Troubleshooting Windows bulk enrollment

Provisioning issues

Provisioning is intended to be used on new Windows devices. Provisioning failures might require a wipe of the device or device recovery from a boot image. These examples describe some reasons for provisioning failures:

  • A provisioning package that attempts to join an Active Directory domain or Microsoft Entra tenant that does not create a local account could make the device unreachable if the domain-join process fails due to lack of network connectivity.
  • Scripts run by the provisioning package are run in system context. The scripts are able to make arbitrary changes to the device file system and configurations. A malicious or bad script could put the device in a state that can only be recovered by reimaging or wiping the device.

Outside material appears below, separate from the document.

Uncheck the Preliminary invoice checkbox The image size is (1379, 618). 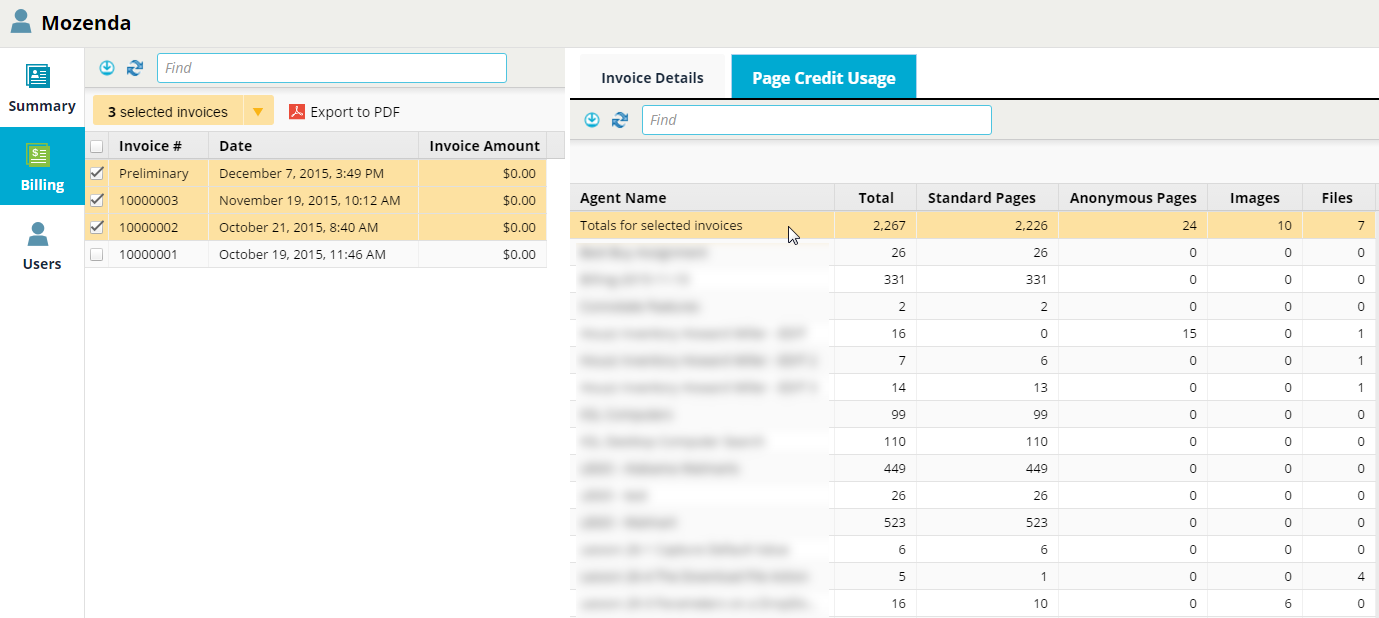coord(97,173)
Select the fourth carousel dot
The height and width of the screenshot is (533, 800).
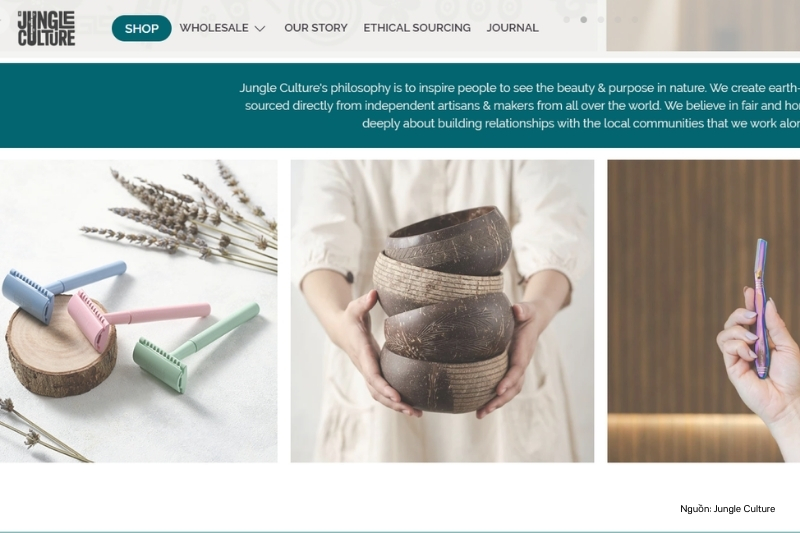click(x=618, y=19)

You can check for success/failure of the settings in your package in the Provisioning-Diagnostics-Provider Admin log in Event Viewer.

Note

Bulk enrollment is considered a userless enrollment method, and because of it, only the "Default" enrollment restriction in Intune would apply during enrollment. Make sure Windows platform is allowed in the default restriction, otherwise, the enrollment will fail. To check the capabilities alongside other Windows enrollment methods, see Intune enrollment method capabilities for Windows devices.

Bulk enrollment with Wi-Fi

When not using an open network, you must use device-level certificates to initiate connections. Bulk enrolled devices are unable to use to user-targeted certificates for network access.

Conditional Access

Conditional Access is available for devices enrolled via bulk enrollment running Windows 11 or Windows 10, version 1803 and later.